Warning: contains major spoilers for Wonder Woman: Historia #1!

When it comes to protecting identity, Star Wars' Mandalorian rules seem extreme, but DC's Amazons are going one step further. In Wonder Woman: Historia #1, masks ARE identities, not simply means of protection or cultural traditions. Amazon headwear has never looked quite like this before.

The latest Black Label title from DC rewrites the history of the Amazons. Wonder Woman's sisters and mother are very well known - or so fans would think. Everything fans know about the Amazons is changing within this history. This includes their warrior ways, which are seemingly becoming more and more like Star Wars' Mandalorians. The Amazons have a new way and they're prepared to follow it thanks to the gifts of their goddess mothers.

Wonder Woman: Historia #1 has the creative team of Phil Jimenez, Hi-Fi, Arif Prianto, Romulo Fajardo Jr., and Clayton Cowles. Within the issue, six tribes of Amazons are formed under six goddesses. Hecate's tribe has a special design - one that takes Mandalorian identity hiding to a whole new level. A design note at the end of the issue reveals that the masks they wear are actually more than just facial coverings.
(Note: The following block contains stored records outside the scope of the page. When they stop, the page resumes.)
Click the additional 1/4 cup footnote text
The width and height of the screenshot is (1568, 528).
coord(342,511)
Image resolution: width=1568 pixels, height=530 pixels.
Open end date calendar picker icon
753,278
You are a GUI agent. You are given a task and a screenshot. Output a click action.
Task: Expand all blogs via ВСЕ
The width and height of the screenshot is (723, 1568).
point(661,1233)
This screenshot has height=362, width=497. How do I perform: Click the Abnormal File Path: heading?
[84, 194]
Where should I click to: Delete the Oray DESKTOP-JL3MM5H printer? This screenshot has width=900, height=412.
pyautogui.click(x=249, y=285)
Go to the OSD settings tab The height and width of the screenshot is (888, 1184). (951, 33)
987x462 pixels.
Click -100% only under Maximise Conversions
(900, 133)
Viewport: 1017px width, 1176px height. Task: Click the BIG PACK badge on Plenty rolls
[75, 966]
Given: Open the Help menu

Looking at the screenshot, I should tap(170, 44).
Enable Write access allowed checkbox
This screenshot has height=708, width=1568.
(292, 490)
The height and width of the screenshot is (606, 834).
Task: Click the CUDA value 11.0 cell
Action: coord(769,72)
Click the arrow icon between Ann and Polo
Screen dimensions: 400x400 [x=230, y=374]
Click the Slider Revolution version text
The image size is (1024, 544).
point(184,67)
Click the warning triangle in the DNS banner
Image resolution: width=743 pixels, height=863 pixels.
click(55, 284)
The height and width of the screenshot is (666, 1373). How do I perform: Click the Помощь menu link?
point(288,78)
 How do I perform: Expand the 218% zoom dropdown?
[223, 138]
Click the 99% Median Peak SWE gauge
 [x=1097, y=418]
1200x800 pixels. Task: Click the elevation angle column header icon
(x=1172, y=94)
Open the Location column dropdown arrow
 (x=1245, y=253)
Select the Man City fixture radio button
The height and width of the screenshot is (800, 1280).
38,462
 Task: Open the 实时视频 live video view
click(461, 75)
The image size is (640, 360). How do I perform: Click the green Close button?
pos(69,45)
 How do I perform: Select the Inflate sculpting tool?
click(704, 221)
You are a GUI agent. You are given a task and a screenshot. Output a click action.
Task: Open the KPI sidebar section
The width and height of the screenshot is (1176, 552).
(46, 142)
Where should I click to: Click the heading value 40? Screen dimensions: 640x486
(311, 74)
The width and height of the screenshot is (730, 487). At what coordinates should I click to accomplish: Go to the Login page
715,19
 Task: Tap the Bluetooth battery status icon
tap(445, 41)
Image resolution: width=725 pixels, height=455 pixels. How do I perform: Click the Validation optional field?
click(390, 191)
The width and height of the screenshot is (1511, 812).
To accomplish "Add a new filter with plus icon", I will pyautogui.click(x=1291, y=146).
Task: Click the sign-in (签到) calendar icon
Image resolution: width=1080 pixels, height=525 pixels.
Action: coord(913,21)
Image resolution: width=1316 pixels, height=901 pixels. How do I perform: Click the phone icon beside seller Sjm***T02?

Hecate is often depicted as the goddess of magic and witchcraft, though she is also associated with dogs, boundaries, and pathways - often being seen bearing torches. She can also be depicted as having three connected bodies. In this new series, she is one of the six goddess mothers of the Amazons. The Hecate Tribe implements a visual component of hers and extrapolates it. Hecate has been pictured with a crown of entwined branches. Her Amazon tribe similarly has antlers and entwined headwear. However, they also wear masks, which, "like all members of Hecate's tribe,...is her face and cannot be removed. Eyes cannot be seen."

The golden mask is worn by the five Amazons who make up Hecate's tribe. These include Alkyone, Mnemosyne, Euboea, Philomela, and the tribe's queen, Menalippe. This is a new twist on Amazon gear, which is typically very classical in nature, composed of visually stereotypical Greek-influenced shields, helmets, and weapons. There is nothing stereotypical about these Amazons. Hecate's tribe wears metal spikes and bear symbols of Hecate, including crescent moons, motifs involving triples, dogs, and even Empousai.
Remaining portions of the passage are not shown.